## [Goal]
Reproduce the entries below verbatim, starting at the line that contains "Select Maximilian Kilman's name" and ending at the line that contains "will [x=20, y=75].", and include both of those lines.
-------- Data extract --------
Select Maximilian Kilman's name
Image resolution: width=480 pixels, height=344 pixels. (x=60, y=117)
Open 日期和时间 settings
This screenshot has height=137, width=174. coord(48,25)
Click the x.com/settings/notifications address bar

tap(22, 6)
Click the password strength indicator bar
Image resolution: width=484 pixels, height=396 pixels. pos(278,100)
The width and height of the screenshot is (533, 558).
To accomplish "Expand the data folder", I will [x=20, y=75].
--------
-------- Data extract --------
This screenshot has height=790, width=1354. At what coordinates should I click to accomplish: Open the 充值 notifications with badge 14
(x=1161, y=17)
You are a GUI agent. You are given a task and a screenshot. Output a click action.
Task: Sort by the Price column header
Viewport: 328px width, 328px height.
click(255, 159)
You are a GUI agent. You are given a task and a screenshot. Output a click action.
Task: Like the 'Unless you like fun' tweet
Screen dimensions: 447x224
--------
-------- Data extract --------
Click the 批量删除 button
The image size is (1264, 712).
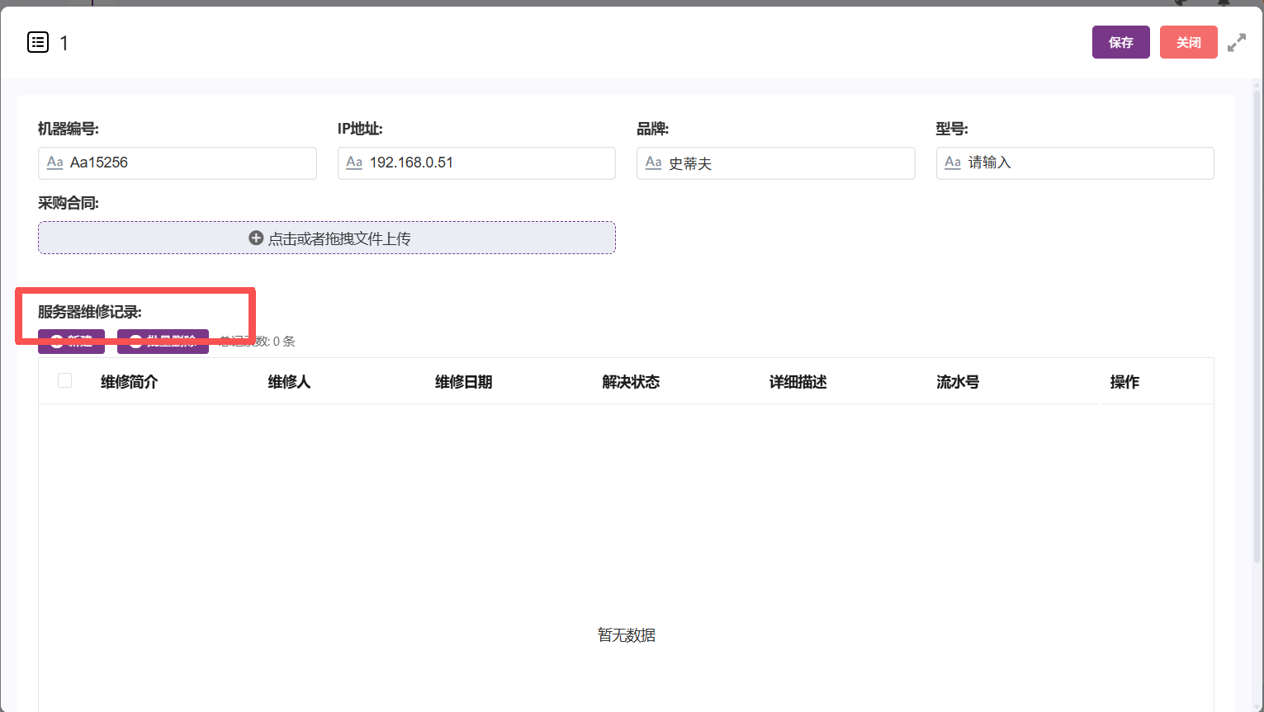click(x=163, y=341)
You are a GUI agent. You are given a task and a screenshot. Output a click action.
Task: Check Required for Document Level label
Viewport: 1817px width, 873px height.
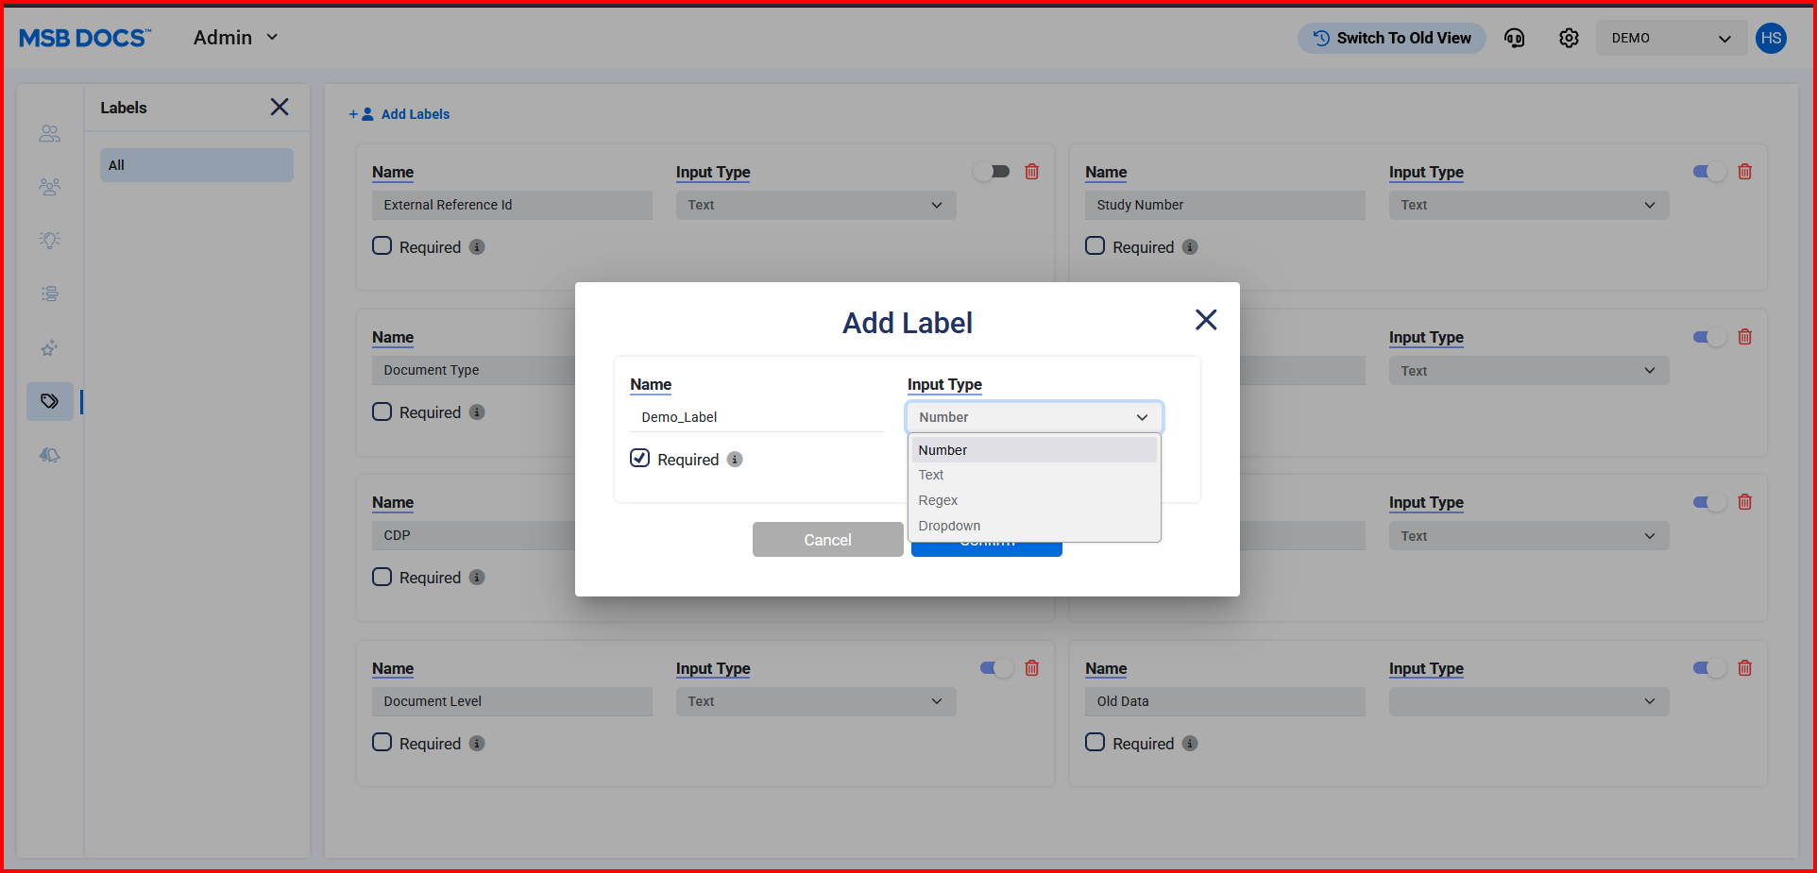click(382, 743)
--------
## [The response]
Select Maximilian Kilman's name
Image resolution: width=480 pixels, height=344 pixels. (x=60, y=117)
Open 日期和时间 settings
This screenshot has height=137, width=174. coord(48,25)
Click the x.com/settings/notifications address bar

tap(22, 6)
Click the password strength indicator bar
Image resolution: width=484 pixels, height=396 pixels. pos(278,100)
The width and height of the screenshot is (533, 558).
To accomplish "Expand the data folder", I will [x=20, y=75].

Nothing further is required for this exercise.